◆ What the exercise asks ◆
Scan the records below for the word "heading" and give only the number of lines that hold it.

◆ Information shown ◆
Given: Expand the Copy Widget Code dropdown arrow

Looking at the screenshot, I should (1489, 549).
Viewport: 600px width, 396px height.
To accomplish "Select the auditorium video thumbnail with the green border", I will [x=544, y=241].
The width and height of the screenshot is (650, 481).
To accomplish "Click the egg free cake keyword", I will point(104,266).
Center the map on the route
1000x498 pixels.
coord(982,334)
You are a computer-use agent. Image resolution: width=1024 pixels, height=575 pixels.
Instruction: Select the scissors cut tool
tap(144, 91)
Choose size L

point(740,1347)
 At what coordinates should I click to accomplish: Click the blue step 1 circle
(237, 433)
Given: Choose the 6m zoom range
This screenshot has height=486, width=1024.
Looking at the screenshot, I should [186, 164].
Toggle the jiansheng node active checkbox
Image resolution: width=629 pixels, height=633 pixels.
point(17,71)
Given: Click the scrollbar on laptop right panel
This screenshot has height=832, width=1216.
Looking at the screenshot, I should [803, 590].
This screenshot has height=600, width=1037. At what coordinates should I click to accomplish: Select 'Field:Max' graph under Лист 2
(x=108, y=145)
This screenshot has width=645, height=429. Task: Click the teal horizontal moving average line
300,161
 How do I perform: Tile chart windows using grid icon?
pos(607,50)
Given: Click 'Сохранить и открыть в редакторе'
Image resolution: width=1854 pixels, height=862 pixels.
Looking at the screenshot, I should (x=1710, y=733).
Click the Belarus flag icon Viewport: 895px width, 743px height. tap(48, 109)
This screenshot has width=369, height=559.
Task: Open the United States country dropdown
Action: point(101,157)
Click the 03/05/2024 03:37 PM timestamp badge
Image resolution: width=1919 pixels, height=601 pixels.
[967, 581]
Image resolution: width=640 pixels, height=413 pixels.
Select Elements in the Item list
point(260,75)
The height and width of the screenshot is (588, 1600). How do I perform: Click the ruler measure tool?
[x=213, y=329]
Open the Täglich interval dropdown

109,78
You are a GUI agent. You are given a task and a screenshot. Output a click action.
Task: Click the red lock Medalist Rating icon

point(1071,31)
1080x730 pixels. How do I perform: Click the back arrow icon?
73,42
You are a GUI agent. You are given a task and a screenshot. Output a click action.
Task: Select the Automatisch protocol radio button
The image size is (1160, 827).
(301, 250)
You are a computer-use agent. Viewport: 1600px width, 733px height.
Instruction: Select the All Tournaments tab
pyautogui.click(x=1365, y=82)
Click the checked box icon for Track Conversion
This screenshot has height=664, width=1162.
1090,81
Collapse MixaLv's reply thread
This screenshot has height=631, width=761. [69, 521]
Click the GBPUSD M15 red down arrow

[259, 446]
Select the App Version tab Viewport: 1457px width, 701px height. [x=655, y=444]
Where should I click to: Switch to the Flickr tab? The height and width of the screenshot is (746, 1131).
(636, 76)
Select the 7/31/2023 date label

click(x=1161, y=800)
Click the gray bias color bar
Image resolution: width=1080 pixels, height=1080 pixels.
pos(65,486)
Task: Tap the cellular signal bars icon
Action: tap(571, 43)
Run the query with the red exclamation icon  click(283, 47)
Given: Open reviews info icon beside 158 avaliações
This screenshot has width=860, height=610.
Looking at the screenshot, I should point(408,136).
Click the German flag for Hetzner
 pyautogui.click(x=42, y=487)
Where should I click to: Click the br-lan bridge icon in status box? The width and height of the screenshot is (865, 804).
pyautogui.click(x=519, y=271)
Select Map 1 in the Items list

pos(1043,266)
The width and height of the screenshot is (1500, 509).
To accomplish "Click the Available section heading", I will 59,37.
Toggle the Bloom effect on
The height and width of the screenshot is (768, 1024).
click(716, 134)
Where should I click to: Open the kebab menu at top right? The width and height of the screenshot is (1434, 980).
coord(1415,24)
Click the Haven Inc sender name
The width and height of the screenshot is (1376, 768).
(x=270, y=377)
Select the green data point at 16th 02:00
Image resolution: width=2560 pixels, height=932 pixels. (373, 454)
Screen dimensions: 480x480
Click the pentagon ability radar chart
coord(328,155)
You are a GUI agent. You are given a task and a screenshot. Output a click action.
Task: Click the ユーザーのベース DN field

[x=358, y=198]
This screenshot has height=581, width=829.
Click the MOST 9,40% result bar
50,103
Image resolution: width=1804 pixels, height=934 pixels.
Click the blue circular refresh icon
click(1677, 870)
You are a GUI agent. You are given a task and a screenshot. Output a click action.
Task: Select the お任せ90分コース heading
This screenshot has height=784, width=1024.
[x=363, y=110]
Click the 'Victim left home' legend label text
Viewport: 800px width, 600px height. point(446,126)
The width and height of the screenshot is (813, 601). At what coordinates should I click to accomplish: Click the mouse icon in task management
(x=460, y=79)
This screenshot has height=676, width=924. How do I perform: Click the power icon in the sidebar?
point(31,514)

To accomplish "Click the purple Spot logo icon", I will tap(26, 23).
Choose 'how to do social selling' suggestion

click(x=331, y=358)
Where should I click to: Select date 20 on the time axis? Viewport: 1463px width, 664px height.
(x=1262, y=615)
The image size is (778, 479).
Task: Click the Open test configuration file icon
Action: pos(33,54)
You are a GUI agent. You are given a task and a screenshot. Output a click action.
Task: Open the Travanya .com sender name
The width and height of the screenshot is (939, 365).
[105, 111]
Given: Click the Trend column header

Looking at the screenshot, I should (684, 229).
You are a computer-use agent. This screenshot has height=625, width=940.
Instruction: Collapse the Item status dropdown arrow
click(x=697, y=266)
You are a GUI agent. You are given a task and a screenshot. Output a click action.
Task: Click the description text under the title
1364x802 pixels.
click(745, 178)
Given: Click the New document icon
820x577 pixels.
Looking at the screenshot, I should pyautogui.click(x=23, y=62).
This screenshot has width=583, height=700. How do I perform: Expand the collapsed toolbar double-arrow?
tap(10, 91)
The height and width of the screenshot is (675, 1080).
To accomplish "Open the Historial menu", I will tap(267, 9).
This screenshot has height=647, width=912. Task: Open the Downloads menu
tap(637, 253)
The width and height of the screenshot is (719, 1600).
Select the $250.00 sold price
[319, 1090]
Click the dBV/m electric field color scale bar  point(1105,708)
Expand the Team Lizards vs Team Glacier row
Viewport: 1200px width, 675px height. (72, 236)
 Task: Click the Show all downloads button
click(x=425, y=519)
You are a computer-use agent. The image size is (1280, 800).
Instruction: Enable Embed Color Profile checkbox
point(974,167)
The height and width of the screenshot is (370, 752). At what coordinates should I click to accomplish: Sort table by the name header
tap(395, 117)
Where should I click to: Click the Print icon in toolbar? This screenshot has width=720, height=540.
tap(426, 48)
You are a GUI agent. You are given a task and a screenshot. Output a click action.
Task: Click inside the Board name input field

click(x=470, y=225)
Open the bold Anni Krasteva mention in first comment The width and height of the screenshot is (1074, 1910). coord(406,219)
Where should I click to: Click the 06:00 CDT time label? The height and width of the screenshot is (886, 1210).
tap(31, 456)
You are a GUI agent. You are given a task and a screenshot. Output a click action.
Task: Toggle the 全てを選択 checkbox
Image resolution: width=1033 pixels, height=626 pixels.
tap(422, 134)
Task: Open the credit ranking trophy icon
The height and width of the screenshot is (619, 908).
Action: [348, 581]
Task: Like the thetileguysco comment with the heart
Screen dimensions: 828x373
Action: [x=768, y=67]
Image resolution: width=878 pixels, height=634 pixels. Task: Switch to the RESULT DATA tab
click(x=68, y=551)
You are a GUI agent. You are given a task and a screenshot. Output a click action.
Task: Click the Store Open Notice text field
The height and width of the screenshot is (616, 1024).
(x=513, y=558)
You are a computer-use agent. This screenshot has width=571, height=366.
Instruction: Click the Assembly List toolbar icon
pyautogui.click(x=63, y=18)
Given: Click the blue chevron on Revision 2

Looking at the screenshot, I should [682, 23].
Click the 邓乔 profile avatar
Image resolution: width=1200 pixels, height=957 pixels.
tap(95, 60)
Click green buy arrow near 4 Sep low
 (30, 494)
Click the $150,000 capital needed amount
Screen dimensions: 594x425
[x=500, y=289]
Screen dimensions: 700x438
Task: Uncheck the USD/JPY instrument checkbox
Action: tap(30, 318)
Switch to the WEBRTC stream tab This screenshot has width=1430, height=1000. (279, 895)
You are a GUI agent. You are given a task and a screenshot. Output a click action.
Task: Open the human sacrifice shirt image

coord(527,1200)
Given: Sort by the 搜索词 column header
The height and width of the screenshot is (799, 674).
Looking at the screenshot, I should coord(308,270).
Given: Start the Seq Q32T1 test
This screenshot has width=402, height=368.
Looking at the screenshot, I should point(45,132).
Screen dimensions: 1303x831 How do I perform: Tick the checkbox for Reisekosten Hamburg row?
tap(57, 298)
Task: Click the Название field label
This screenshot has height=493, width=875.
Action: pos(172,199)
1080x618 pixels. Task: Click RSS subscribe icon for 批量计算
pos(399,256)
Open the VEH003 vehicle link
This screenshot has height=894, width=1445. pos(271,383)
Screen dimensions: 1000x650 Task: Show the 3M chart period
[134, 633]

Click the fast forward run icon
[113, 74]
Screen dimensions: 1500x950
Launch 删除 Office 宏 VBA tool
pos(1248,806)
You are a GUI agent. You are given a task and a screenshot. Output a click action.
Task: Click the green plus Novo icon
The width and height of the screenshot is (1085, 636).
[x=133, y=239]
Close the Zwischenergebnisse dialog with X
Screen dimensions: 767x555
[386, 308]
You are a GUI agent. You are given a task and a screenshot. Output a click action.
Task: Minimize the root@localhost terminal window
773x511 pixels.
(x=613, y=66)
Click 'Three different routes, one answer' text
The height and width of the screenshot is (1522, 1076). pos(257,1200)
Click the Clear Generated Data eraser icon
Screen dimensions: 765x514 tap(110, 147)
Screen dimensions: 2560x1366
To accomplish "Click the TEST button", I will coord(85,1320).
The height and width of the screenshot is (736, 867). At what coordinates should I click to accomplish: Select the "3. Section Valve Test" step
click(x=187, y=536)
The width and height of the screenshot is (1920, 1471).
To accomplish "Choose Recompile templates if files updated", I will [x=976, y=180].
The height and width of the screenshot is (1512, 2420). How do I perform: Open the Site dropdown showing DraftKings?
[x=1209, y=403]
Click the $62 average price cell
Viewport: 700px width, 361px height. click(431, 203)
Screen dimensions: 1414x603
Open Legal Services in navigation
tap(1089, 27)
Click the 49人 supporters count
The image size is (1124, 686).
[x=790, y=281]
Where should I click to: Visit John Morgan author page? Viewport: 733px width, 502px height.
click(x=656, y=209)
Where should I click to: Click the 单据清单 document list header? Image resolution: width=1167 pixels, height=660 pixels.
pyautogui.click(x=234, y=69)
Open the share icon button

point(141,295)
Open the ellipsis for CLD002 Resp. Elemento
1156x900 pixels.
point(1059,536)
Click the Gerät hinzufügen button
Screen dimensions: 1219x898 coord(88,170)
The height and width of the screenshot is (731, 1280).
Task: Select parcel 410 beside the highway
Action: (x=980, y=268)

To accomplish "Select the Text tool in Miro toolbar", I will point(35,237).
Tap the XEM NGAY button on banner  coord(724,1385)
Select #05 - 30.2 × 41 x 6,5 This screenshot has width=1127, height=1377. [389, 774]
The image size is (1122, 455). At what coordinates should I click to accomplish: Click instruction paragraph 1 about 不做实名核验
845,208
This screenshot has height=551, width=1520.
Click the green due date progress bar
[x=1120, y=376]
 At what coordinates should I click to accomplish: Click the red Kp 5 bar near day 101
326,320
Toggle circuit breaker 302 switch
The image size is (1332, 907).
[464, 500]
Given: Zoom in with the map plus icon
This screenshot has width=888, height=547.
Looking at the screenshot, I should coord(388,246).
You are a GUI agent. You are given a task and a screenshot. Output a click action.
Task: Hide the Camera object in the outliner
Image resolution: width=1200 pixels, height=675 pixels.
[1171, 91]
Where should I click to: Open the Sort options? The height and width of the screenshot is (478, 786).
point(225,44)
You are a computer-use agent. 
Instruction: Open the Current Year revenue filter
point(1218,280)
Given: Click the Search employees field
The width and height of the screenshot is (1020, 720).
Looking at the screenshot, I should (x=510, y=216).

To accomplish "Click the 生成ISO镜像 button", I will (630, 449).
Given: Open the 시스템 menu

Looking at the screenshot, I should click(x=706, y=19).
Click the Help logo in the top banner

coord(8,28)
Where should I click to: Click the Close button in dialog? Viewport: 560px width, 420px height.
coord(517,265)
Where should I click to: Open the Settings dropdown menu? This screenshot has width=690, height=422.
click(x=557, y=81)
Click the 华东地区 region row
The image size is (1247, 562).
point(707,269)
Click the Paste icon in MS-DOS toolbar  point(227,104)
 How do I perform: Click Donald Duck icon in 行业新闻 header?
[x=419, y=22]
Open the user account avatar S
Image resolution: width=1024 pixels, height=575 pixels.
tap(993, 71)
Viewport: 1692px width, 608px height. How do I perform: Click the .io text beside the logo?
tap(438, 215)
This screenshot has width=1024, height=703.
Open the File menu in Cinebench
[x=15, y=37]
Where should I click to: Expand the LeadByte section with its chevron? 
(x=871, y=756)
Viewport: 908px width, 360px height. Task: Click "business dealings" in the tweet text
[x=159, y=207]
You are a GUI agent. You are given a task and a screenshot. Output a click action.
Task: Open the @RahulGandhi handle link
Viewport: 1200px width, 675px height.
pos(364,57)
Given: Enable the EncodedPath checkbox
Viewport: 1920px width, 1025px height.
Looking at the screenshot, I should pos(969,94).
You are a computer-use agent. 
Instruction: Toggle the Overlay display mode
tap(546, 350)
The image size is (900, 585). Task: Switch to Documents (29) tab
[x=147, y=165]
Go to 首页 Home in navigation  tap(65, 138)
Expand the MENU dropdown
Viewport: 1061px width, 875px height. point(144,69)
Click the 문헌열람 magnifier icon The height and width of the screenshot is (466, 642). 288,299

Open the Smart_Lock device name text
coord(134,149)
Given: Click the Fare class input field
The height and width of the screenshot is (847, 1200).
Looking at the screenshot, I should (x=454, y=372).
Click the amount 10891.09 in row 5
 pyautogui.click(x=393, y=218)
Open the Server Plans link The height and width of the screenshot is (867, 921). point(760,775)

◆ Solved problem ◆
2